THE PROBLEM -> Transcribe word for word the stretch of the Scientology excerpt below that starts at "Hubbard detailed his" and stops after "for Lower Conditions)".

EXCERPT ->
The organization's actions reflect a formal policy for dealing with criticism instituted by L. Ron Hubbard, called "attack the attacker". Hubbard codified this policy in the latter half of the 1960s in response to government investigations into the organization. In 1966, Hubbard wrote a criticism of the organization's behavior and noted the "correct procedure" for attacking enemies of Scientology:

Scientology and Me

In 2007 a BBC documentary on Scientology by reporter John Sweeney came under scrutiny by Scientologists. Sweeney alleged "While making our BBC Panorama film Scientology and Me I have been shouted at, spied on, had my hotel invaded at midnight, denounced as a 'bigot' by star Scientologists, brain-washed—that is how it felt to me—in a mock up of a Nazi-style torture chamber and chased round the streets of Los Angeles by sinister strangers". This resulted in a video being distributed by Scientologists of a shouting match between Sweeney and Scientology spokesman Tommy Davis. The church has reportedly released a DVD accusing the BBC of organising a demonstration outside a Scientology office in London, during which "terrorist death threats" were made against Scientologists. The BBC described the allegations as "clearly laughable and utter nonsense". Sandy Smith, the BBC programme's producer, commented the church of Scientology has "no way of dealing with any kind of criticism at all".

Fair Game

Hubbard detailed his rules for attacking critics in a number of policy letters, including one often quoted by critics as "the Fair Game policy". This allowed those who had been declared enemies of the Church, called "suppressive persons" (SPs), "May be deprived of property or injured by any means...May be tricked, sued or lied to or destroyed". (taken from HCOPL October 18, 1967 Issue IV, Penalties for Lower Conditions)

EXTRACTED INFORMATION ->
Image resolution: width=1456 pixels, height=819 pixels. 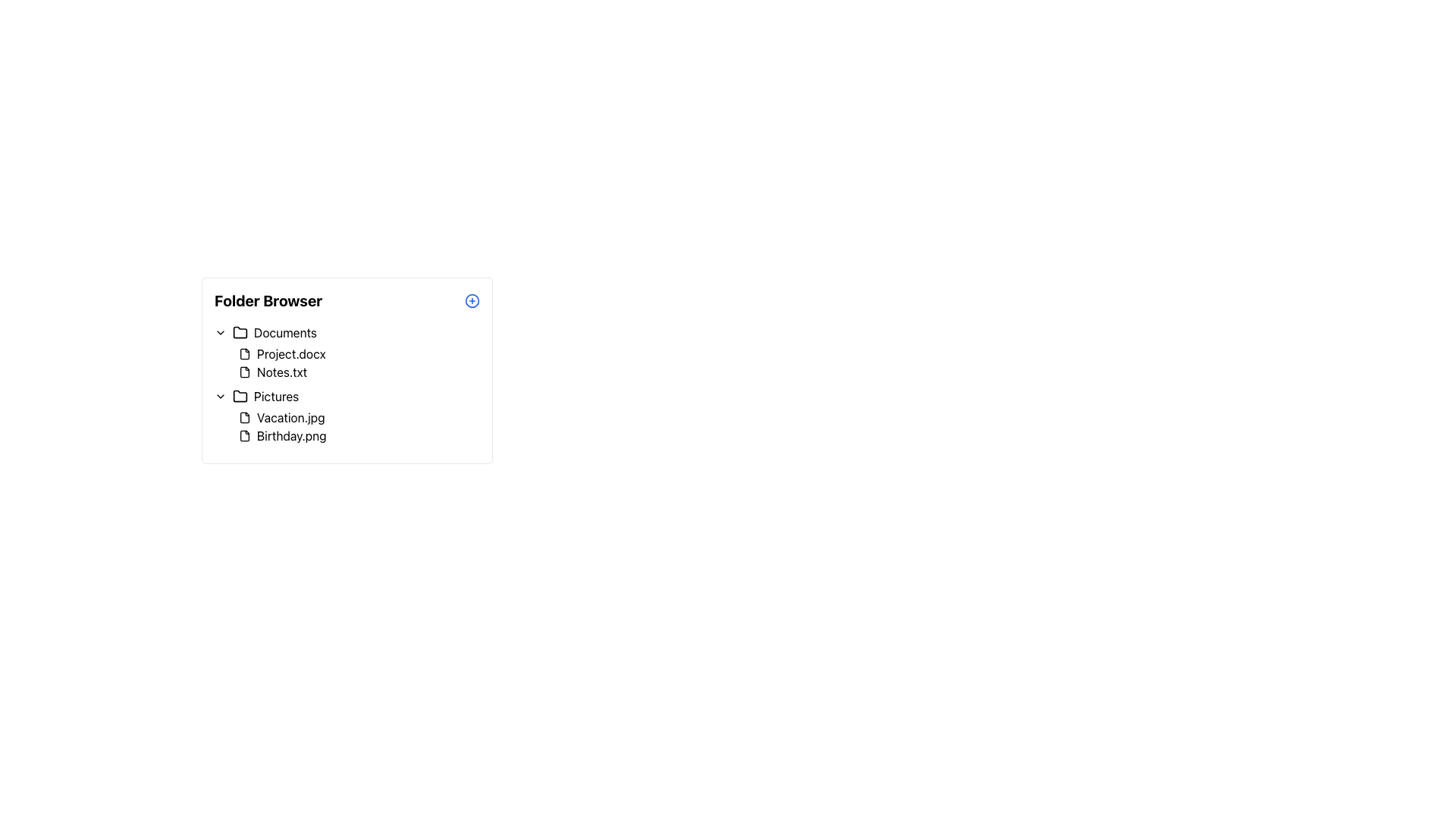 What do you see at coordinates (239, 332) in the screenshot?
I see `the folder icon representing 'Documents' in the file tree interface, which is located to the left of the 'Documents' text label` at bounding box center [239, 332].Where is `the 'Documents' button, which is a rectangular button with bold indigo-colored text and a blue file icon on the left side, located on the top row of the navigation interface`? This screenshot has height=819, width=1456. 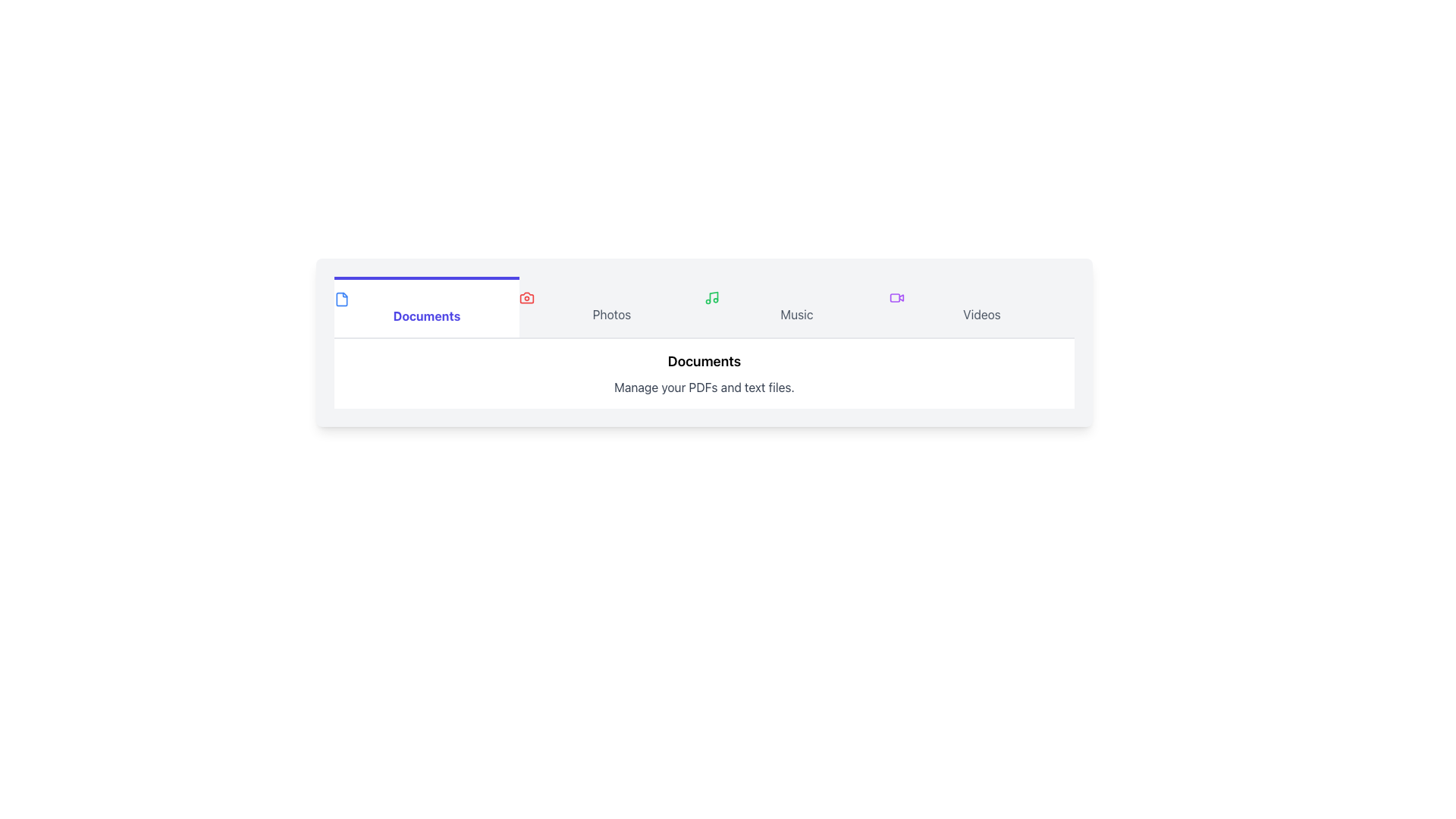 the 'Documents' button, which is a rectangular button with bold indigo-colored text and a blue file icon on the left side, located on the top row of the navigation interface is located at coordinates (425, 307).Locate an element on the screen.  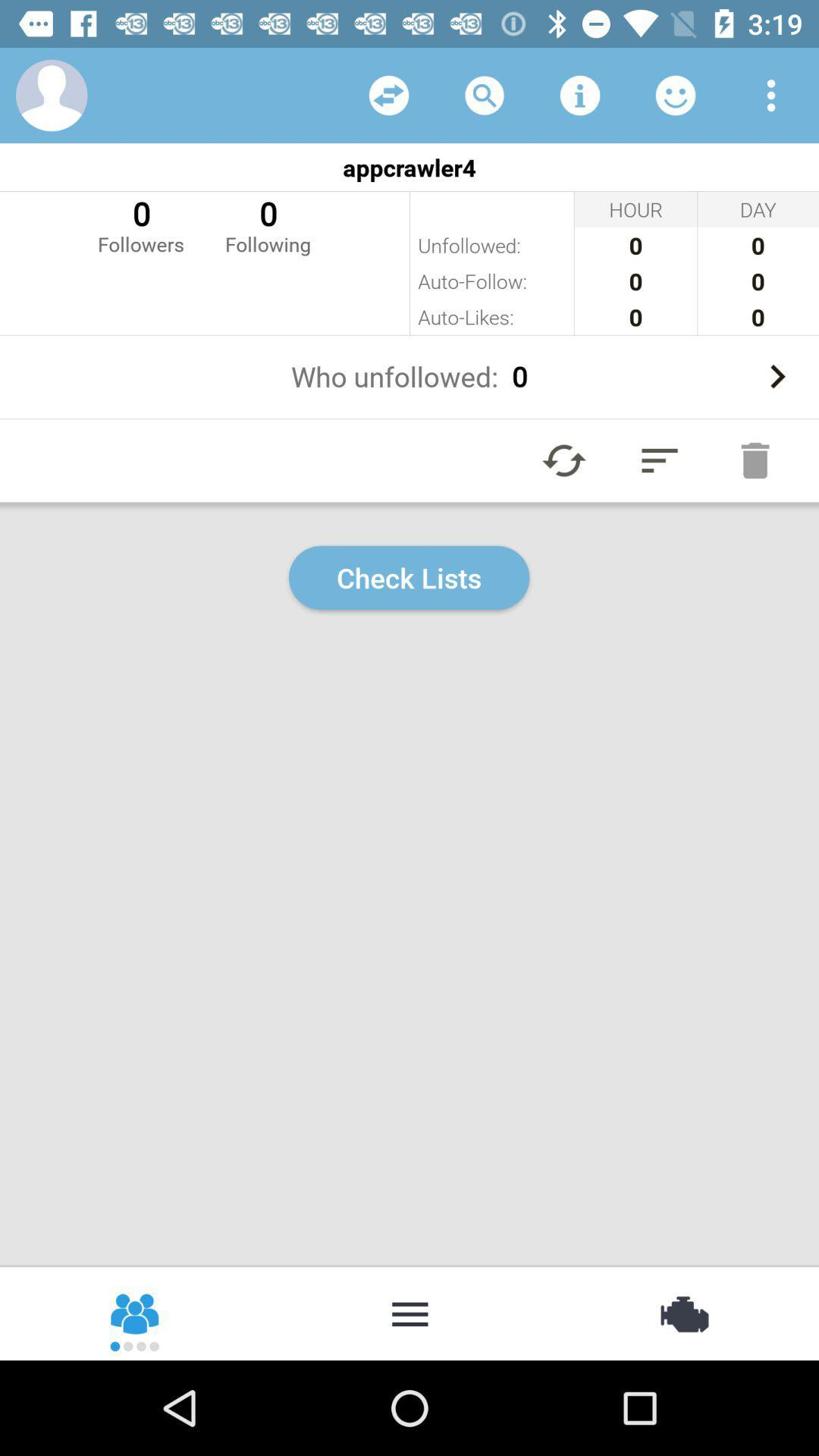
menu option is located at coordinates (410, 1312).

EXERCISE OUTPUT ->
Hubbard detailed his rules for attacking critics in a number of policy letters, including one often quoted by critics as "the Fair Game policy". This allowed those who had been declared enemies of the Church, called "suppressive persons" (SPs), "May be deprived of property or injured by any means...May be tricked, sued or lied to or destroyed". (taken from HCOPL October 18, 1967 Issue IV, Penalties for Lower Conditions)